Abstract: The Mental Health of Women Sex Workers: Negotiating Multiple Pandemics (Society for Social Work and Research 30th Annual Conference Anniversary)

325P The Mental Health of Women Sex Workers: Negotiating Multiple Pandemics

Schedule:
Friday, January 16, 2026
Marquis BR 6, ML 2 (Marriott Marquis Washington DC)
* noted as presenting author
Samaita Jana, MSW, Doctoral Student, University of Pennsylvania, Philadelphia, PA
Toorjo Ghose, PhD, Associate Professor, University of Pennsylvania
Background: The prevalence of mental illness in India has reached 15% in the general population, and factors undermining mental health pose significant challenges to the well-being of people, especially in poor communities. The situation is worsened by a severe shortage of mental health professionals, with only 0.3 psychiatrists and 0.07 psychologists per 100,000 people, compared to a global rate of 6.6 psychiatrists per 100,000. Access to mental health services is hindered by stigma, financial challenges, a lack of professionals, and limited awareness. The biomedical model of mental illness may not apply to the Indian context: with mental disorders usually being attributed to social and economic factors, a biomedical etiological model might exacerbate stigma, shame, and discrimination.

Sex workers carry a disproportionate burden of poor mental health outcomes due to the challenges posed by their work conditions that include factors such as increased criminalization, violence, or unsafe work settings, stigma, and marginalization. Moreover, sex workers are especially vulnerable to pandemics such as HIV and COVID-19. The latter has exacerbated economic insecurity, legal precarity, and violence. Few studies have examined the mental health of sex workers, or how the recent pandemic has affected them.

This research addresses the vacuum in the mental health literature by examining the factors shaping mental health among sex workers in Kolkata, India.

Methods: We conducted 30 semi-structured qualitative interviews of women sex workers in three red-light districts in and around Kolkata. We analyzed the data using a grounded theory approach with sensitizing concepts.

Results: We identified factors at three levels shaping mental health among participants: the societal (structural), organizational (meso), and individual levels. Mental well-being was undermined: 1) at the societal level, by sex work-related stigma braided with cultural tropes, lack of access to knowledge and services, poverty, and criminalization; 2) at the organizational level by disruptions in supportive sex work collectives triggered by: a) cessation of service provision due to crises like Covid-19 and typhoons, and b) power struggles in movement leadership that differentially affected sex workers based on their social locations; and 3) at the individual level, by past experiences of violence and trauma, and a constrained interpretive schema that forced sex workers to draw on normative notions of pathologization such as somatization and over-experiencing feelings of “tension”.
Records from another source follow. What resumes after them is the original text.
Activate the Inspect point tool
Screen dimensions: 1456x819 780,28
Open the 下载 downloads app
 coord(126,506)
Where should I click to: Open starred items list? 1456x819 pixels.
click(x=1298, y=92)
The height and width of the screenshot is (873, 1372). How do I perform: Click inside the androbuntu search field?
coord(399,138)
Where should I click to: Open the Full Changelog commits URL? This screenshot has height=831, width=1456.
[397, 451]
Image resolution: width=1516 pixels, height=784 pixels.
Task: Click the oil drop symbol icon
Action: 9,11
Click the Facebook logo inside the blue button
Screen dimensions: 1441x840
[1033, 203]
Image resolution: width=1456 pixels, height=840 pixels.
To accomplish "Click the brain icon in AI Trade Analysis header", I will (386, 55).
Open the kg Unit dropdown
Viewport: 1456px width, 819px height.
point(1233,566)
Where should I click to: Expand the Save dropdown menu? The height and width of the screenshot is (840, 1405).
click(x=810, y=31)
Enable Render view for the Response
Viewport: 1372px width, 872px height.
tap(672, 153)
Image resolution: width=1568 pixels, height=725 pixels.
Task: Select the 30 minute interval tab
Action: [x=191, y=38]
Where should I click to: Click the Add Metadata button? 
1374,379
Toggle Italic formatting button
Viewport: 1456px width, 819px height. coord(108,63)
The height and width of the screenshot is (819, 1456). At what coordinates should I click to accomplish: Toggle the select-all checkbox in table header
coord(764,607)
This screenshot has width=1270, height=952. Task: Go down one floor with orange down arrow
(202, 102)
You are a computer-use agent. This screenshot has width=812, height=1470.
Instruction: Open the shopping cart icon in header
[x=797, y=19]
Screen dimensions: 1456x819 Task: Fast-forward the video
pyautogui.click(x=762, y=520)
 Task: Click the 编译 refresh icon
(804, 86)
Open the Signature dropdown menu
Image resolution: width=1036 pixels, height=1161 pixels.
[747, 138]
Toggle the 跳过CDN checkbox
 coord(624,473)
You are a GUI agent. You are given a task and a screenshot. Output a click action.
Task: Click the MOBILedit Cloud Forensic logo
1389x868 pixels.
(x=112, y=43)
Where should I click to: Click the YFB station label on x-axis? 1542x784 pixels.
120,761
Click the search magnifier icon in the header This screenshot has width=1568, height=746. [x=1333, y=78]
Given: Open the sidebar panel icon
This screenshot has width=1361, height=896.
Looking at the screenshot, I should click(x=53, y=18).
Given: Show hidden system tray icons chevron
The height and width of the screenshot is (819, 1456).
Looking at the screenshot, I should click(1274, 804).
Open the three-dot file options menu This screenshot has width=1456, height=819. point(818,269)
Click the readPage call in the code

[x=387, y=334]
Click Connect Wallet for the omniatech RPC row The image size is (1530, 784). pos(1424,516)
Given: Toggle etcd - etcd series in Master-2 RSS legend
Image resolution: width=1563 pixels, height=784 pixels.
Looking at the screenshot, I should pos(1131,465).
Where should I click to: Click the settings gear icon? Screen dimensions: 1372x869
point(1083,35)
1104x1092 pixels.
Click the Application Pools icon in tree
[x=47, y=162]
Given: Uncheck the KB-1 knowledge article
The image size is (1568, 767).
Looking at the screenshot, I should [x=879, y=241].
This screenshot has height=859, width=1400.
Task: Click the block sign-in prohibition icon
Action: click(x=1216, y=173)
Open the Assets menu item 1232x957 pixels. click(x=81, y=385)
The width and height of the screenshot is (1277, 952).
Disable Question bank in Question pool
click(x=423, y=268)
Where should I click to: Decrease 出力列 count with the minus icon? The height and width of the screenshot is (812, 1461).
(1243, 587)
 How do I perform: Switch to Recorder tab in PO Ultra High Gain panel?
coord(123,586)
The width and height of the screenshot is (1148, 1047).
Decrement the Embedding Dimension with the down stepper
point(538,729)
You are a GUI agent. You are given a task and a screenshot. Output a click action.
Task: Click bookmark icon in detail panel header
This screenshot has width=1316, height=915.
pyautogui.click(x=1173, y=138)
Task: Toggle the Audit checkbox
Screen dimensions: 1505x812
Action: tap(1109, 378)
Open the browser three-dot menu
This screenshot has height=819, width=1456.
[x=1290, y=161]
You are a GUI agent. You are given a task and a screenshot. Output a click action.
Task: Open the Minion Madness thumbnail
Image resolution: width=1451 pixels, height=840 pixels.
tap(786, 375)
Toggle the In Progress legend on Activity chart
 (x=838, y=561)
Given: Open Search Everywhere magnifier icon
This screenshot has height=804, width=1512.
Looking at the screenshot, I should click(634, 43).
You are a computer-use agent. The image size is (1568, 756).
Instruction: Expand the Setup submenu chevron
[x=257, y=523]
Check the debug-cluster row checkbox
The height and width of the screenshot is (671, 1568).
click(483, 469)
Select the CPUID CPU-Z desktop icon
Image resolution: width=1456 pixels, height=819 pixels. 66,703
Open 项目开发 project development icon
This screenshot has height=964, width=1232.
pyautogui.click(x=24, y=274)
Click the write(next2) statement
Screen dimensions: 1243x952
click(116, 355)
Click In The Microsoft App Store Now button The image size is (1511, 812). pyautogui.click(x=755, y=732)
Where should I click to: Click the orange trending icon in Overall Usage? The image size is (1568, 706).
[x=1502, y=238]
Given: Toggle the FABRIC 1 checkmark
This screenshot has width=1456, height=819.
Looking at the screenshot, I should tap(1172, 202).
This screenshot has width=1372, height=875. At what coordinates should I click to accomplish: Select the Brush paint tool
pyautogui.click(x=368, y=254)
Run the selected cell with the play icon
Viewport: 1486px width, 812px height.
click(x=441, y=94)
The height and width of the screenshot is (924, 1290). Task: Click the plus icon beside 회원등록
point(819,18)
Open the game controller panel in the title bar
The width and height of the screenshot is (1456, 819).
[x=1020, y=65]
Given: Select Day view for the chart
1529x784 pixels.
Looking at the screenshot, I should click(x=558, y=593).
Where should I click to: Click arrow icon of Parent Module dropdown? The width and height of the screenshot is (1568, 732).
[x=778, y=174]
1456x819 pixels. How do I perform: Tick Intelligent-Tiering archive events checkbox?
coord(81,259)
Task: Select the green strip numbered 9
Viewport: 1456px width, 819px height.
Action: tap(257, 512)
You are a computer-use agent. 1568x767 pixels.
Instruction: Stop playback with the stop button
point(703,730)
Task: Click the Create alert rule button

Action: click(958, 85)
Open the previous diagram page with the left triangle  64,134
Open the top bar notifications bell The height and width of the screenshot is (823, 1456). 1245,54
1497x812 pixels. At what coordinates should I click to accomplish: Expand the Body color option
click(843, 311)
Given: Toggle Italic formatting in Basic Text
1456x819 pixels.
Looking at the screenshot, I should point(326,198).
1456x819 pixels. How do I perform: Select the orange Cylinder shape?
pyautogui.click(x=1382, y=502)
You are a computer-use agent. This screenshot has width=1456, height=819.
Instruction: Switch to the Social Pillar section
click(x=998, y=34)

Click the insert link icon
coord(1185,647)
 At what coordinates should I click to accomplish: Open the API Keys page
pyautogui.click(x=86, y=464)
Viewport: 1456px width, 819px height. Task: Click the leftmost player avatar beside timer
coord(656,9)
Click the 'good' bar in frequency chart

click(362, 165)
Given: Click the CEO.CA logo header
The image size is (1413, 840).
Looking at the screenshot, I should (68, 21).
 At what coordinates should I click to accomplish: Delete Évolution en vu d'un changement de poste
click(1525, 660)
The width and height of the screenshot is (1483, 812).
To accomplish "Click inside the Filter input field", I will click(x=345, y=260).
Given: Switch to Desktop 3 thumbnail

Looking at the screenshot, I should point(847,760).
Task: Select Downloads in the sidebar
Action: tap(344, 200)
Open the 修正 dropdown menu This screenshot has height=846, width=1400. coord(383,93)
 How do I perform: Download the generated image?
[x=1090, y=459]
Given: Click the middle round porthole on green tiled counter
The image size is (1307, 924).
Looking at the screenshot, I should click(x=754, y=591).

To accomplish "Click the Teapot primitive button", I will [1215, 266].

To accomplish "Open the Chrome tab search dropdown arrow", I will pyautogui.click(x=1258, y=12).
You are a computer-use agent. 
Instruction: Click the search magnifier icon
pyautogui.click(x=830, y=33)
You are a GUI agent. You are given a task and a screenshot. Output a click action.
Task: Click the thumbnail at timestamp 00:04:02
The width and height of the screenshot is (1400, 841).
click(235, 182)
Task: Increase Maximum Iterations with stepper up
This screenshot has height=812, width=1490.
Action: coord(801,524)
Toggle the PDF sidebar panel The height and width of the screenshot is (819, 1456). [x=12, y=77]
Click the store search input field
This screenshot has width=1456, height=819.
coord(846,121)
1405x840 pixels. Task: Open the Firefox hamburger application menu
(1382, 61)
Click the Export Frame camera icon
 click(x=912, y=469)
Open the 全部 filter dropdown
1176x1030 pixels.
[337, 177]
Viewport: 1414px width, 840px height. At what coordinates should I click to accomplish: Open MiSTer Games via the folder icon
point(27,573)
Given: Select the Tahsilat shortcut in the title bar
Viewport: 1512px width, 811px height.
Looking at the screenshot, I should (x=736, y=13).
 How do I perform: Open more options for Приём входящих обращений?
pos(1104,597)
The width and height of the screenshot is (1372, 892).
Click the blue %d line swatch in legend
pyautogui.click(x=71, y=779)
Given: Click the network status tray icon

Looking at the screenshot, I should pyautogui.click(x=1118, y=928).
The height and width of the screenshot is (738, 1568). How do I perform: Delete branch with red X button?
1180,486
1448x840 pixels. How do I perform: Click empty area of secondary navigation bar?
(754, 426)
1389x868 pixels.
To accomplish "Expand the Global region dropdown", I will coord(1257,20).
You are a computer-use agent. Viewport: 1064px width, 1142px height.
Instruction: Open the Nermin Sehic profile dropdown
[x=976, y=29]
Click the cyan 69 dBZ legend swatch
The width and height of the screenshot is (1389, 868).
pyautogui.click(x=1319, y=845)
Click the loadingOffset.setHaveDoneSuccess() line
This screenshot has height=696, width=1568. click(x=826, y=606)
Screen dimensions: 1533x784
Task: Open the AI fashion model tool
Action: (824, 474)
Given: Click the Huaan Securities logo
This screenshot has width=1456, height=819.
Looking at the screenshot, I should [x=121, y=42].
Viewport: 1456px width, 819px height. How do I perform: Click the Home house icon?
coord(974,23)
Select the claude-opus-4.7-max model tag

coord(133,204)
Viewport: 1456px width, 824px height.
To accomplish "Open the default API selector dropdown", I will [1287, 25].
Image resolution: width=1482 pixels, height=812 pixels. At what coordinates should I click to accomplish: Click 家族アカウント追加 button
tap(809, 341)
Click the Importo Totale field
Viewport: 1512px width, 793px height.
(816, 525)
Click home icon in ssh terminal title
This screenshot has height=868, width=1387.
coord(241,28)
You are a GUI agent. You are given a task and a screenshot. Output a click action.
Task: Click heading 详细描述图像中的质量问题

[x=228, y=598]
Conclusions and Implications: Amartya Sen’s framework of capabilities that emerged from his analysis of poor people’s communities in India was utilized as a culturally appropriate framework to interpret the results. We argue that capability-constraints at multiple levels shaped mental illness for sex workers, thereby also enunciating the pathways to a multilevel expansion of capabilities to improve mental health.